Not always. Digital equipment including flat panel detectors has the potential to reduce radiation exposure if used properly. Experience shows that lack of understanding of the features of digital imaging systems has resulted in higher radiation exposures to staff and patients. The reason for increased radiation dose from digital equipment stems from the fact that overexposure in digital imaging results in better quality images and can go undetected. Modern equipment provides the facility to store fluoroscopically generated images, reducing the need to have cine or radiographic images that require much higher exposure than fluoroscopic images. Using this feature can help to reduce dose. 

» Is the exposure to a gastroenterologist higher or lower than to an interventional cardiologist?

It is lower based on typical workload. Current published data indicate that radiation dose to a gastroenterologist can be substantially lower than that to an interventional cardiologist. Typically the fluoroscopy times in gastroenterological procedures are much lower than in cardiac interventional procedures. 

» Can I work my full professional life with radiation in operating rooms and have no radiation effects?

Yes, with use of good practice and adequate protection from available aprons, shields, eyewear and use of proper technique.

» What is the source of radiation in endoscopic procedures?

The primary source of radiation is the X-ray tube but staff are exposed to scattered radiation mostly from the patient and thus the patient becomes the important source of radiation for the staff. Reducing radiation exposure of the patient thus has impact on staff exposure. Distance from the X-ray source and avoiding hands and body parts in the direct beam will reduce the exposure.

» How important is it to use protective eyewear and thyroid shield?

Recent studies show increased sensitivity of the eye lens to radiation and thus protection of the eye using lead glass eye wear is very important. The adult thyroid is much less sensitive to radiation as compared to child. However, continued use of thyroid shield is in line with ALARA (as low as reasonably achievable).

» How many radiation badges should be worn and how and where should they be worn?

Best practice would demand two badges, one below the lead apron at chest level to estimate the effective dose and another to monitor exposure to the head and neck worn at the collar level above the protective apron. In most countries use of a personnel monitoring badge is mandatory. However, many countries lack recommendations on the use of second dosimeter at collar level.

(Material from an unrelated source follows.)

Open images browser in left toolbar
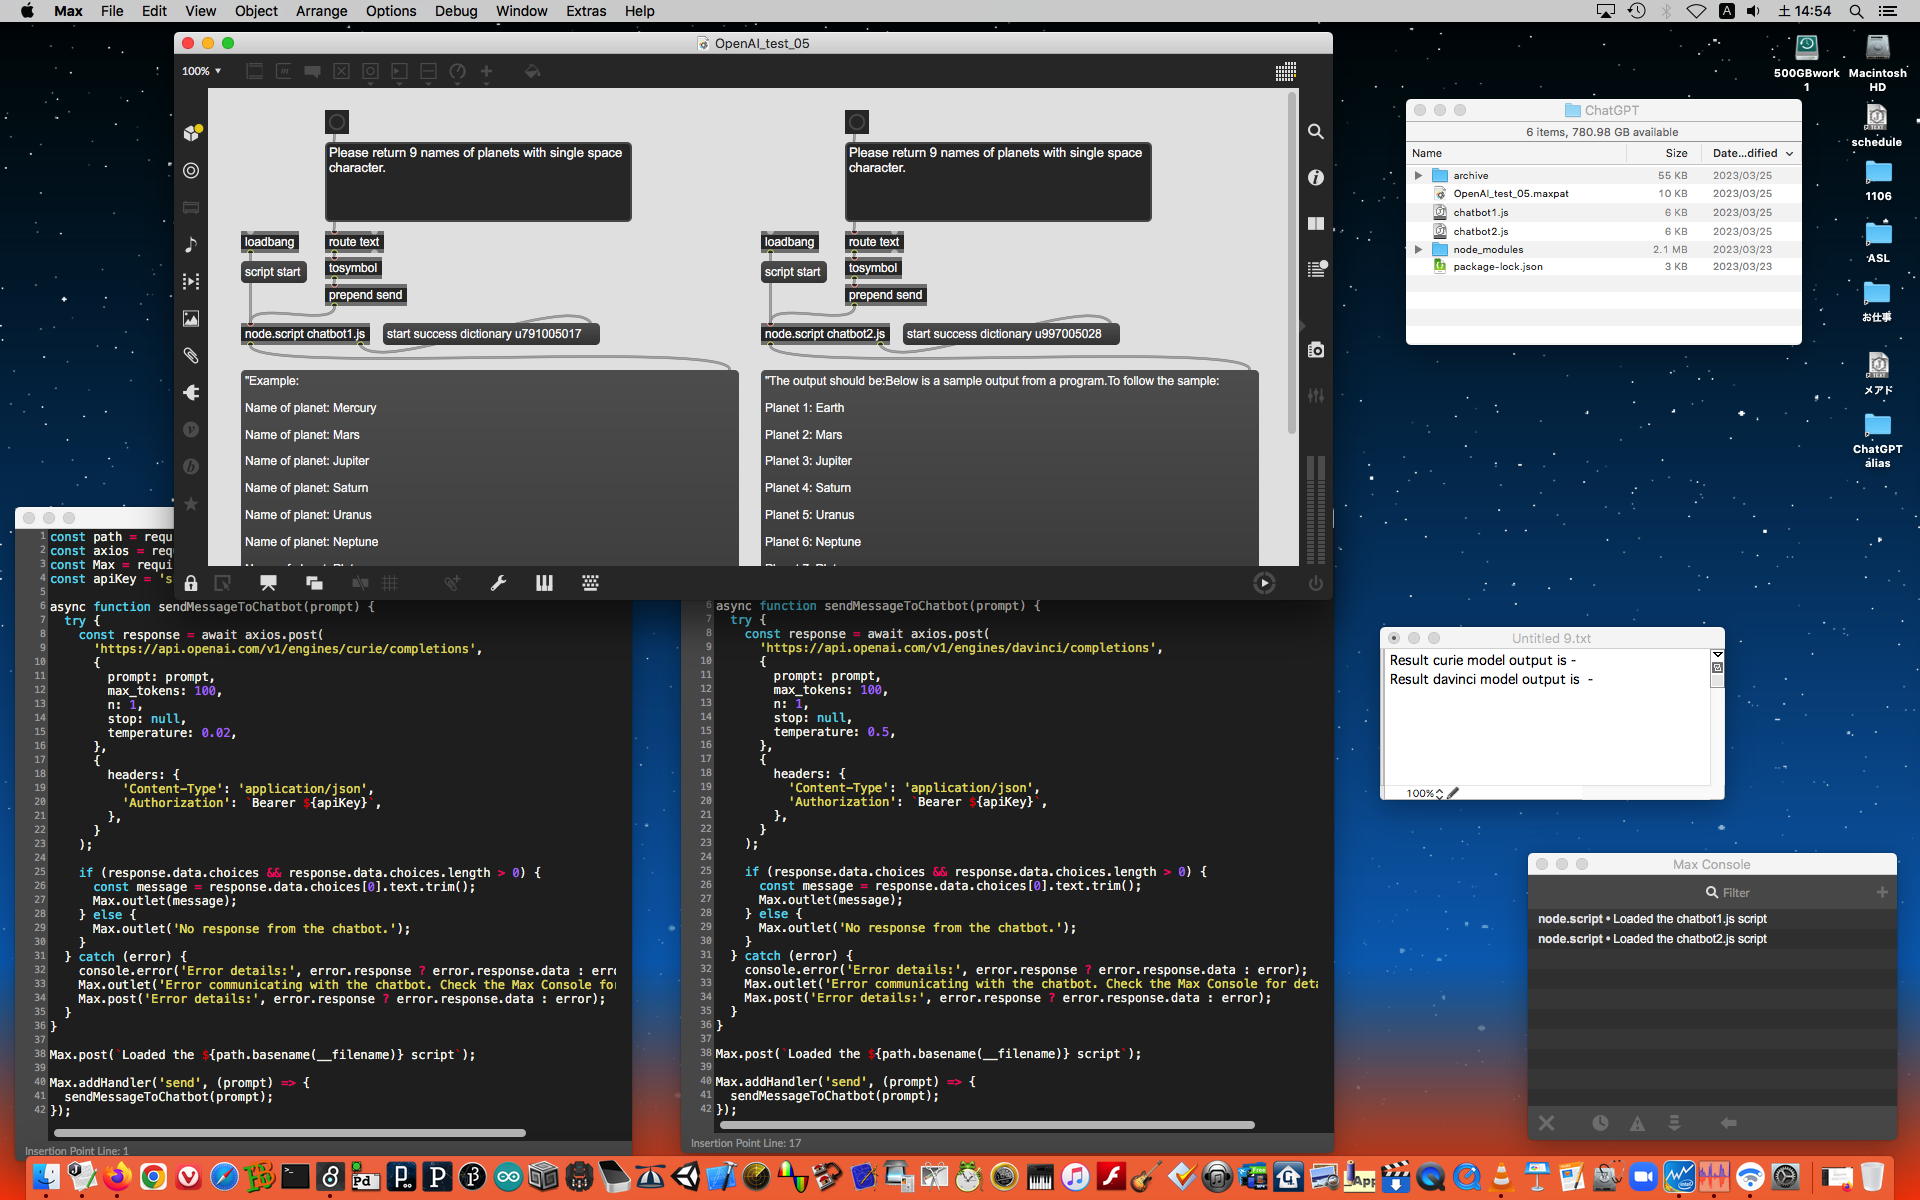1920x1200 pixels. [191, 319]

» Summary points to remember.

  • Be aware of the indications - use procedure that employs ionizing radiation only when risk-benefit considerations are clearly in favour of benefit;
  • Keep X-ray tube at practical away from the patient and image intensifier as close to patient as possible;
  • Use ALARA (as low as reasonably achievable) principle;
  • Use personal protective devices: lead apron, lead glass eye wear, thyroid shield and other shielding in particular for eye, legs. 


Ensure that they are well maintained and of proper lead equivalence. Know which side to stand (better away from X-ray tube and be on image intensifier side). Use TDS (Time, distance, shielding) principle. 

Use inverse square law: step behind wherever possible;

  • Use patient dose management techniques: collimation, filter, lesser magnification, pulsed fluoroscopy, lesser number of pulses, avoid or reduce use of oblique views;
  • Ensure that equipment is tested for QC and radiation output is not more than standard as compared to published values;
  • Pregnancy and otherwise: Cut down irradiation of fetal/abdomen (non-target area) by collimation and shielding of primary beam;
  • Dosimetry: Use dosimeter for yourself and staff;
  • Patient dosimetry: record dose area product meter (DAP) values or other dose indicator. If DAP is not available, record at least fluoro time and number of images, along with kVp, mAs;
  • Avoid unnecessary personnel inside the X-ray room.